I have a large transaction dataset (around 5 million rows), i need to split all transactions by ID (around 1 million unique ID). The expected results would be unique ID with item in lists.
I did try the most simple and direct way to split the transaction dataset (by referring to Why is split inefficient on large data frames with many groups? ), i know that convert dataframe into datatable might be more efficient.
Sample source df
set.seed(123)
n = 500000 #number of sample data (500k as trial)
x <- data.frame(ID = paste(LETTERS[1:8],sample(1:round(n/3), n, replace = TRUE),sep = ""),
Item= sample(c('apple','orange','lemon','tea','rice'), n, replace=TRUE)
)
Convert character to factor
x$ID <- as.character(x$ID)
x$Item <- as.factor(x$Item)
Convert df into dt, then split dt into lists
library(data.table)
x <- as.data.table(x)
system.time(
xx <- split(x$Item, x$ID)
)
Expected results in lists
head(xx, 2)
#$A100
#[1] tea orange
#Levels: apple lemon orange rice tea
#$A101
#[1] rice
#Levels: apple lemon orange rice tea
Problem: After running for 2 hours, on my machine (4 cores, 16Gb RAM, Win10, R 3.4.3) it still running and never completes.

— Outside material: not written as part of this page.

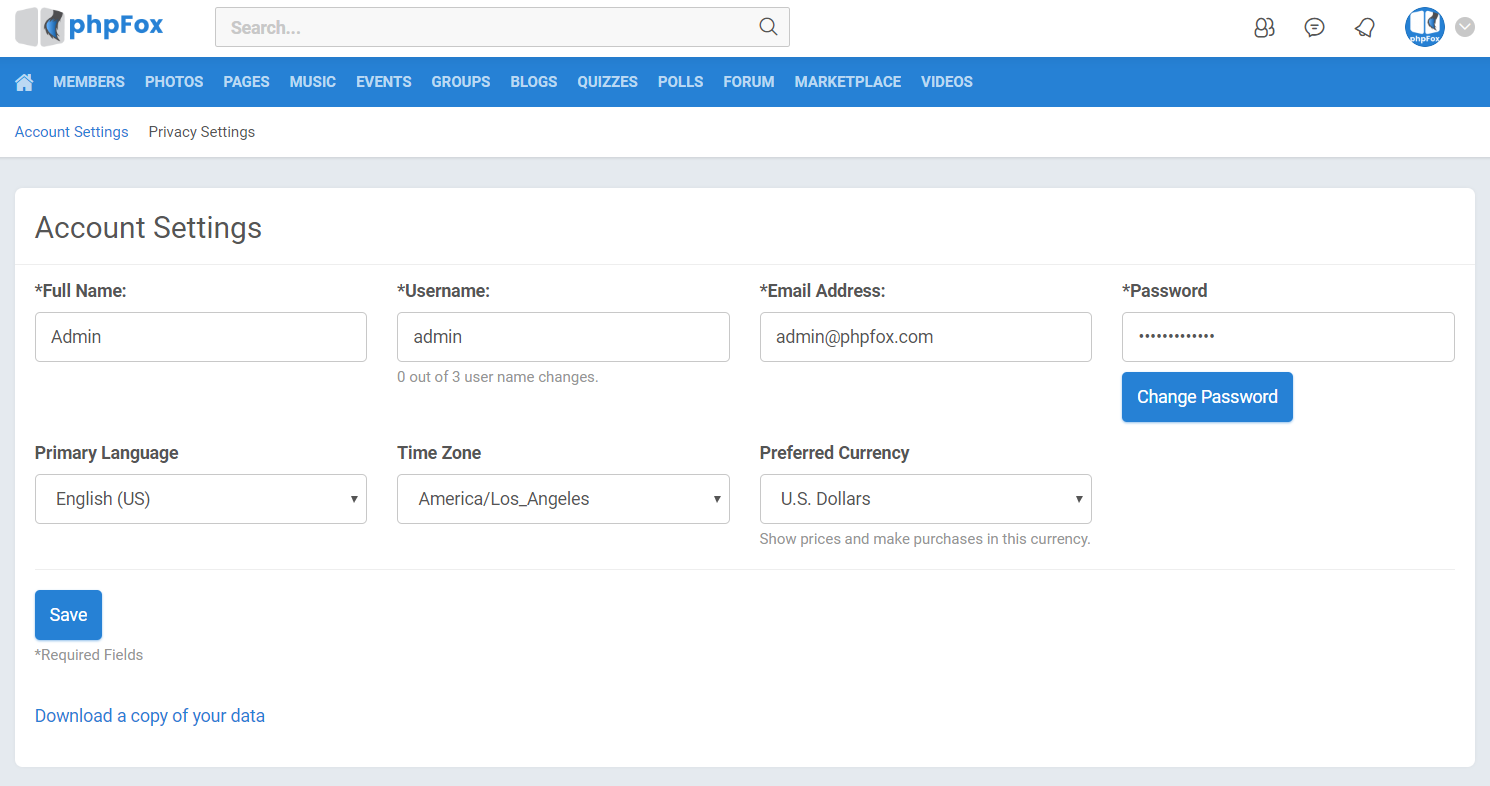Image resolution: width=1490 pixels, height=786 pixels.
Task: Go to Marketplace in the navigation menu
Action: click(x=847, y=82)
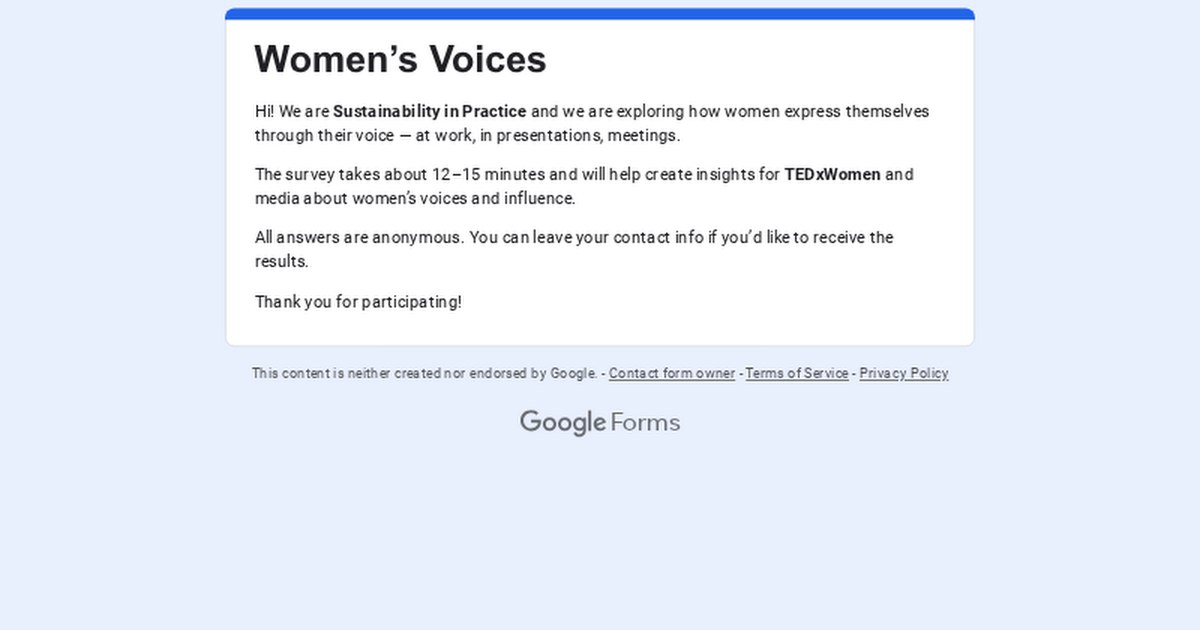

I did check my CPU usage when it's running, it only consumed 35-40% of the CPU usage.
My idea:
I'm thinking is there any way to fully utilized the computational power of my machine (run the "split" in parallel), using only detectCores() - 1 = 3 cores.
1st: Split the large transaction dataset by IDs into 3 smaller partitions (smaller dataset)
2nd: Using foreach loop to run split 3 partitions (smaller dataset) into list in parallel, then append(row bind) each list for every iteration until the end.
Question: Is my idea practical? i did read about mclapply
and it's mc.cores
, but seems like mc.cores = 1
is the only option for windows, so it won't help for my case. Is there any better and more efficient way to do the split for large dataset? Any comment is welcome, Thanks!